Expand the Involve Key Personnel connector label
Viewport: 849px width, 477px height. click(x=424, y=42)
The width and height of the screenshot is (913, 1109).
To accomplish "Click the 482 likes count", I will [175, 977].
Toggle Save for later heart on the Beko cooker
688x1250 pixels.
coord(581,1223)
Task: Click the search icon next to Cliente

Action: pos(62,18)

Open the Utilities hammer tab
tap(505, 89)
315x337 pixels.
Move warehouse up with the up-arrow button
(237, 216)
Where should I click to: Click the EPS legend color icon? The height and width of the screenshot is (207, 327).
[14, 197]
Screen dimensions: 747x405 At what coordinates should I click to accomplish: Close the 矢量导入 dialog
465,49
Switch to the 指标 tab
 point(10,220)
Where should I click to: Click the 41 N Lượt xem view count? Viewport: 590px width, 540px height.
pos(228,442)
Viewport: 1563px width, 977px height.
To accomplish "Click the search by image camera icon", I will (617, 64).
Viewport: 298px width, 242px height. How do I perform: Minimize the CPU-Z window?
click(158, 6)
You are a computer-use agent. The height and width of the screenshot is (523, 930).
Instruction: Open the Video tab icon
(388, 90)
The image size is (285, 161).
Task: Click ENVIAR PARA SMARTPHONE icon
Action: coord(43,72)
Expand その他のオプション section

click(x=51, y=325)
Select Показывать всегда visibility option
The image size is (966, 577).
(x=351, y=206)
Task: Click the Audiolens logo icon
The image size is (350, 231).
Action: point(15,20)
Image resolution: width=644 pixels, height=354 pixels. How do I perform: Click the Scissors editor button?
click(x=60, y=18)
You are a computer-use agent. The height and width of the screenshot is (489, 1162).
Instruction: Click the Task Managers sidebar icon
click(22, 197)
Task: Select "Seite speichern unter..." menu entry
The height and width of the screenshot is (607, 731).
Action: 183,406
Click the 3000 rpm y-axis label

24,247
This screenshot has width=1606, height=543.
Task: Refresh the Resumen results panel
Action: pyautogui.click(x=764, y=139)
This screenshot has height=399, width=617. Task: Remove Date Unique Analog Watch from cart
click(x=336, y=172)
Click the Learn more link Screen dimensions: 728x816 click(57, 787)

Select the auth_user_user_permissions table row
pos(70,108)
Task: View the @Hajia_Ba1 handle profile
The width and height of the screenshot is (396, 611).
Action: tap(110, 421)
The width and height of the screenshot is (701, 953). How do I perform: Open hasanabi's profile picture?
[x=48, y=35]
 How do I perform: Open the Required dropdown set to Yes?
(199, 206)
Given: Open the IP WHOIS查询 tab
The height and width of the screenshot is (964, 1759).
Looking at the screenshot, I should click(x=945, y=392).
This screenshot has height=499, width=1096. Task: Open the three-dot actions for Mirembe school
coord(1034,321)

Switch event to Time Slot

+ + + +

> **Exercise requirements**: Every line above that includes the word "computer" must appear in the answer.

> **Reply**:
You are a computer-use agent. The height and width of the screenshot is (523, 930).
You are a computer-use agent. The height and width of the screenshot is (489, 1162).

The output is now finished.